Глядя на лицо управляющего, искаженное страхом и болью, Андре вспомнил о тех солдатах, с которыми он познакомился в окопах Вердена. Однако на сей раз это больше не была лишь «война мужчин», дьявольское сражение велось и против женщин и детей.

— Мне удалось кое-что узнать о чете Гольдманов.

— И что же? — воскликнул Андре, в его глазах вспыхнула надежда.

— Они тоже были депортированы. Отправлены с одним из конвоев. Кажется, месье Гольдмана не было в списках или же его должны были отправить в другой день. Но он пошел к коменданту лагеря и потребовал, что его выслали вместе с женой и сыном. Он устроил громкий скандал. Он не хотел, чтобы они уехали без него.

— Господи Всевышний! — прошептал потрясенный Андре.

Телефонный аппарат задребезжал от пронзительного звонка. Андре подошел к телефону, долго и внимательно слушал, затем положил трубку так осторожно, как будто боялся ее разбить.

— Это моя жена, — сообщил он бесцветным голосом. — Александра Манокиса арестовало гестапо.

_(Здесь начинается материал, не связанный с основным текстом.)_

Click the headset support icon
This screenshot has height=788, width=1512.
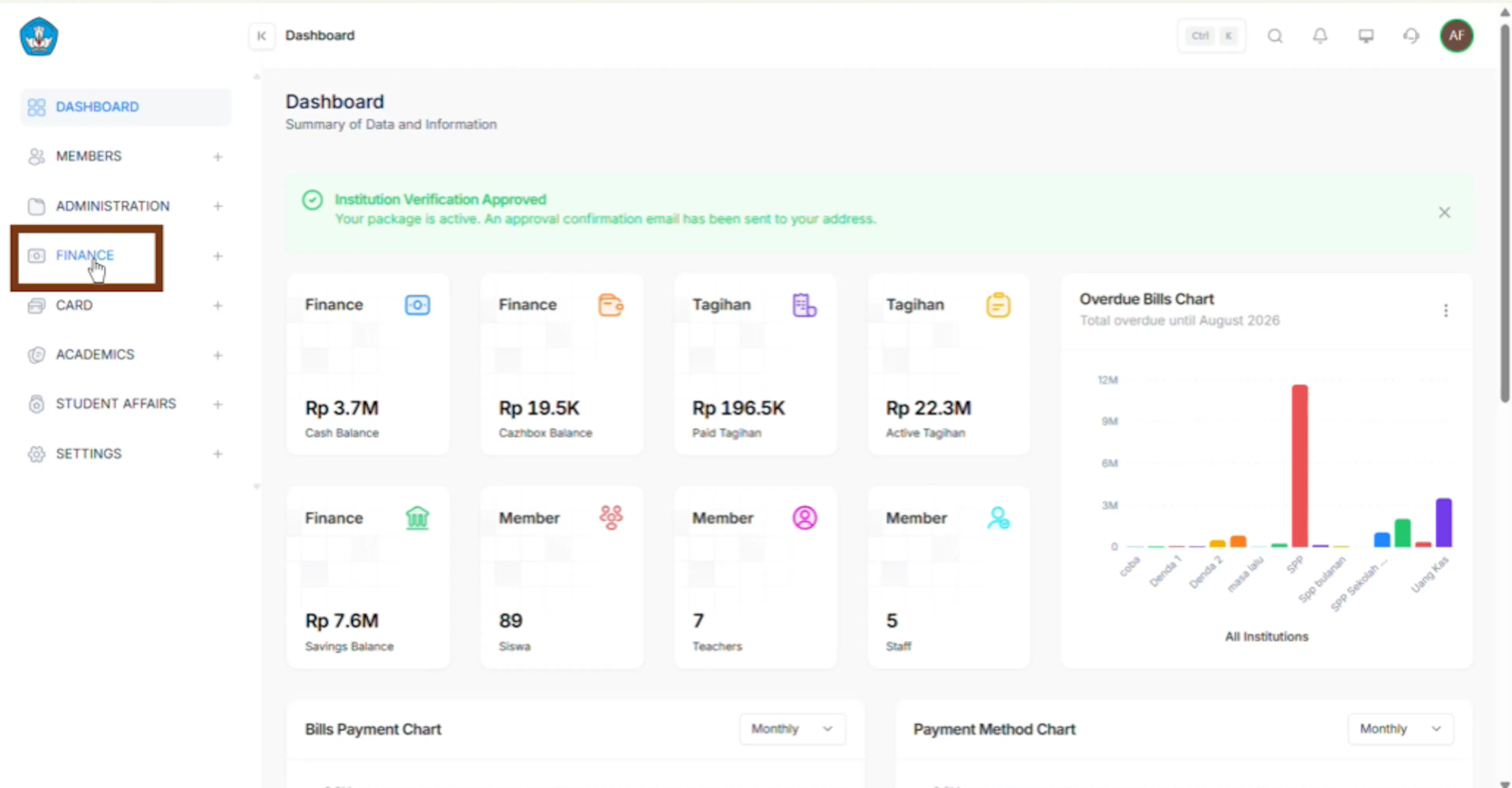pos(1411,36)
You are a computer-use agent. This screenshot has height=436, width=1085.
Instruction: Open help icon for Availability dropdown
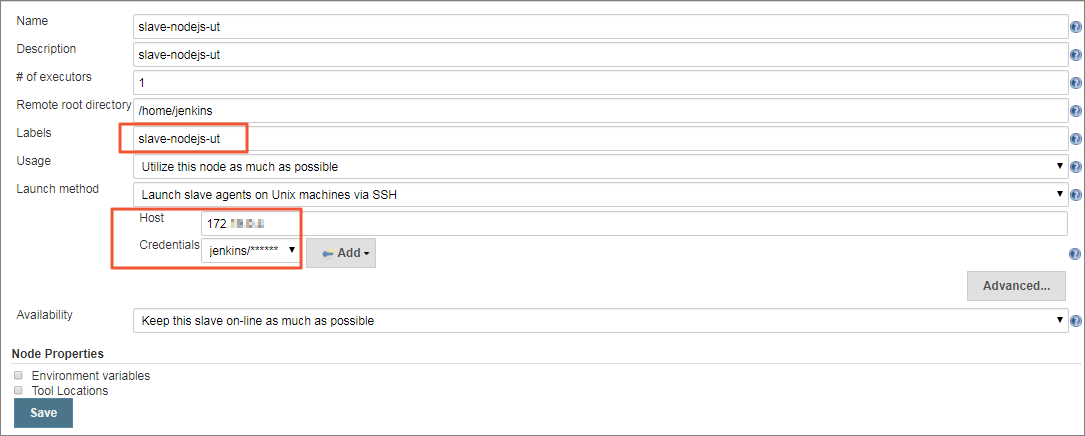click(1076, 321)
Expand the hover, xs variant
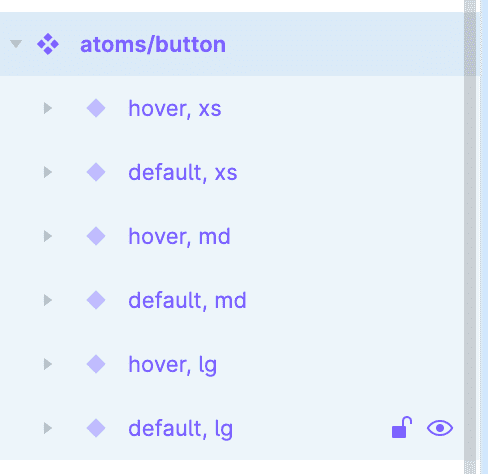Viewport: 488px width, 474px height. pyautogui.click(x=48, y=108)
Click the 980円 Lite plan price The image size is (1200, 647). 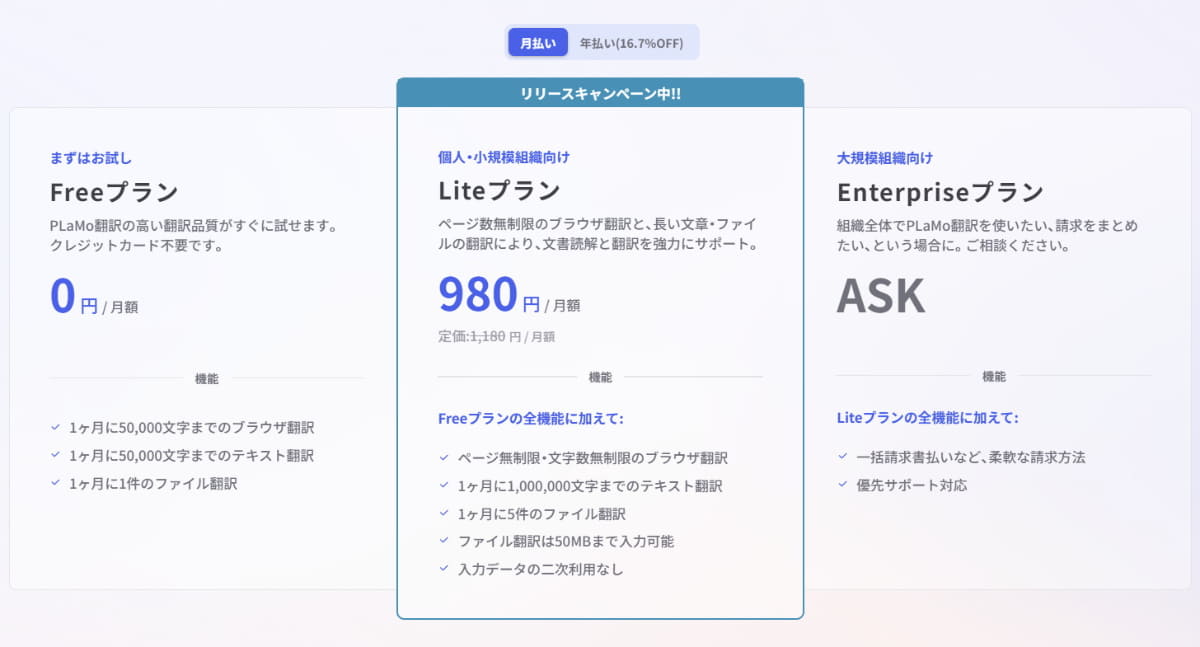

Ева Крюгер толкнула дверь своей квартиры. Она задыхалась, как будто после долгого бега. Ее силы убывали день ото дня. Она положила пустую продуктовую сумку прямо у двери, сняла шляпку, но оставила меховые перчатки, пальто и шерстяной шарф. Женщина вошла в гостиную, которой давно не пользовались: в комнате стоял ледяной холод, невзирая на то что Карл утеплил окна с помощью бархатных гардин. Она села в кресло, но свет не зажгла.

С того самого момента, как 3 февраля ведомство Геббельса под торжественные звуки «Пятой симфонии» Бетховена сообщило по радио о поражении немецких войск под Сталинградом, Ева медленно угасала.

«Высшее командование вермахта сообщает, что сражение под Сталинградом завершилось… Жертва, принесенная VI армией, была не напрасна… Воины погибли, чтобы могла жить великая Германия». В память о героических бойцах фельдмаршала Паулюса фюрер велел объявить национальный траур.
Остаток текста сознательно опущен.